Texte fourni =
----

L'action se déroule en grande partie dans le Parc de La Villette. Mais c'est aux portes des Buttes Chaumont que Stéphane Demoustier et son actrice Vimala Pons nous donnent rendez-vous pour évoquer Allons enfants, très joli film à mi-chemin entre le documentaire et la fiction, avec un soupçon de conte de fées, dans lequel le metteur en scène filme sa fille Cléo et son fils Paul. Quatre ans après la sortie de son premier long métrage, Terre battue, et alors qu'il monte le suivant, La Fille au bracelet, il nous présente cet étonnant projet au sein duquel deux enfants se perdent au coeur de Paris.
AlloCiné : Dans la mesure où tu filmes tes propres enfants, y a-t-il du vécu dans le point de départ du film ? L'idée est-elle venue après les avoir perdus pendant un instant ?
Stéphane Demoustier : Ça n'est pas parti de vécu, mais probablement d'une catharsis. J'ai tellement eu peur que cela m'arrive qu'en faire un film est une bonne manière d'exorciser le truc, mais je n'ai jamais vécu ça.
Et c'est un film que tu as tourné en peu de temps.

----

(Données d'ancrage des coordonnées en pixels)
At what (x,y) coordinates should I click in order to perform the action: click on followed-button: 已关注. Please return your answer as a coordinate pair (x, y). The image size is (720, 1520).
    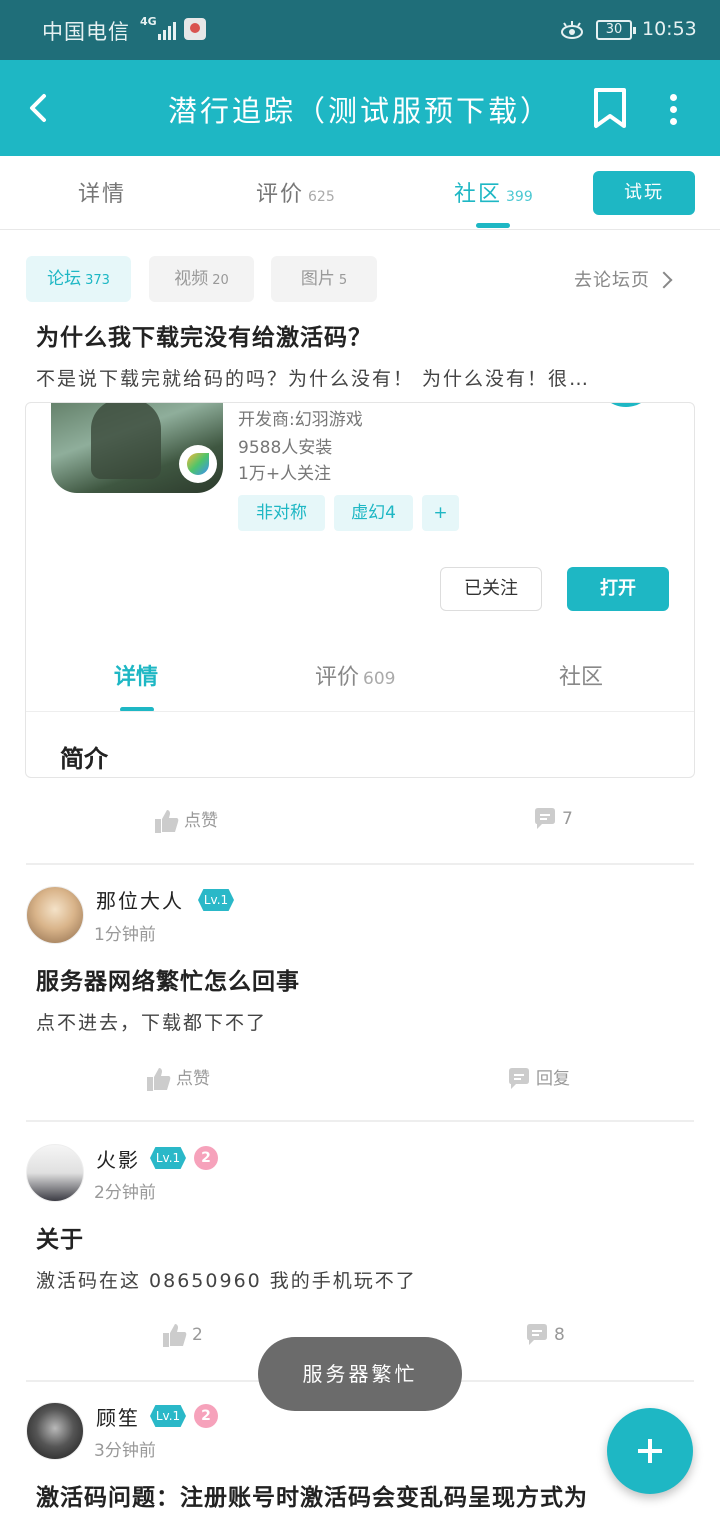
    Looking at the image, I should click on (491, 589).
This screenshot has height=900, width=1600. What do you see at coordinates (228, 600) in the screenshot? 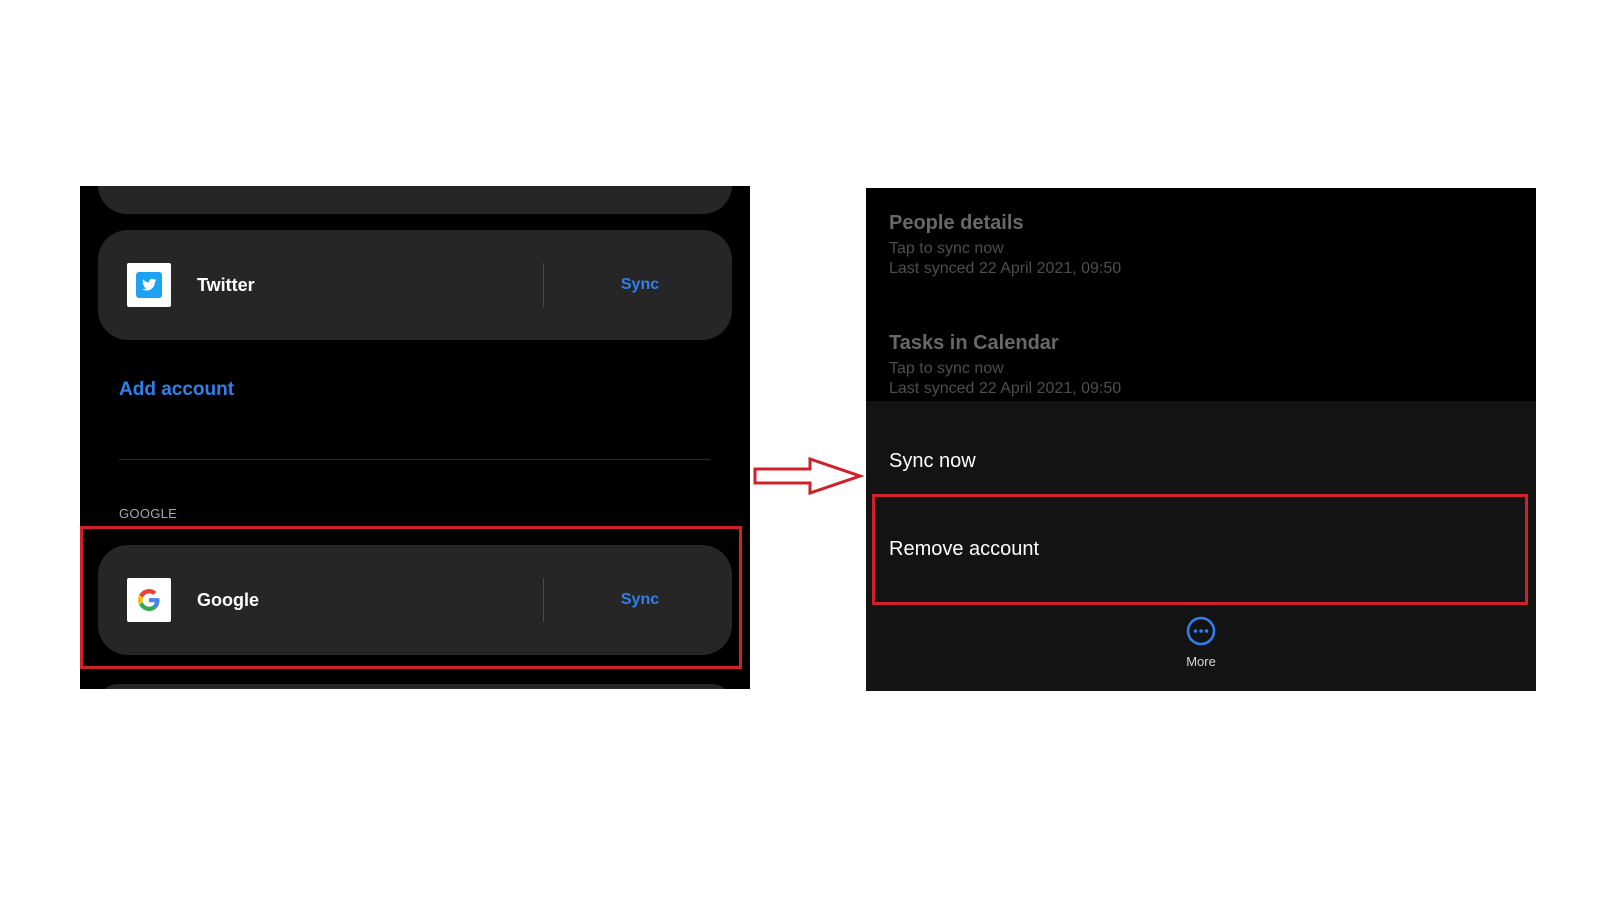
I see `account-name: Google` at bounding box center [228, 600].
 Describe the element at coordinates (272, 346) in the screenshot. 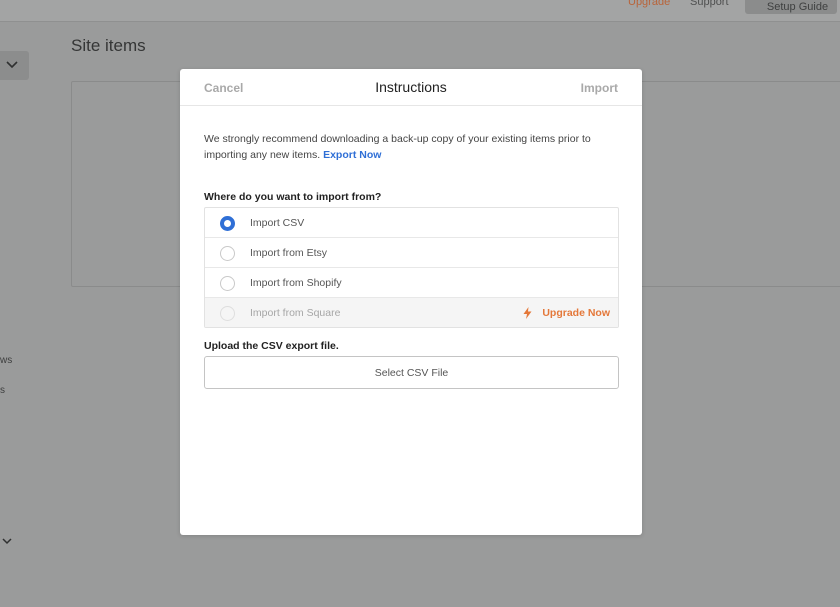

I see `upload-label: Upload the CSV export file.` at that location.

----

Activités =
1) Traduisez en anglais cette phrase de l'entretien sur le film Allons enfants : « Ça n'est pas parti de vécu, mais probablement d'une catharsis. »
2) Recopiez le passage de l'entretien sur Allons enfants, en commençant par « AlloCiné : Dans » et en allant jusqu'à « un instant ? ».
3) Écrivez la suite de l'entretien sur le film Allons enfants, après sa dernière phrase.

Réponses de l'exercice =
1) It didn't come from real life, but probably from a catharsis.

2)
AlloCiné : Dans la mesure où tu filmes tes propres enfants, y a-t-il du vécu dans le point de départ du film ? L'idée est-elle venue après les avoir perdus pendant un instant ?

3)
Stéphane Demoustier : Oui, on a tourné pendant vingt jours, étalés sur quatre semaines, au mois d'août. On ne pouvait faire que deux petites sessions, longues d'une à deux heure(s) maximum, par jour, donc on tournait un peu le matin, un peu l'après-midi. De préférence en alternant. Et dans le même temps, nous avions un folie, l'une de ces maisons rouges de La Villette, dans laquelle nous avions une station de montage, donc j'ai pu voir un premier montage pendant le tournage, pour déterminer si les scènes fonctionnaient, puisque nous tournions chronologiquement.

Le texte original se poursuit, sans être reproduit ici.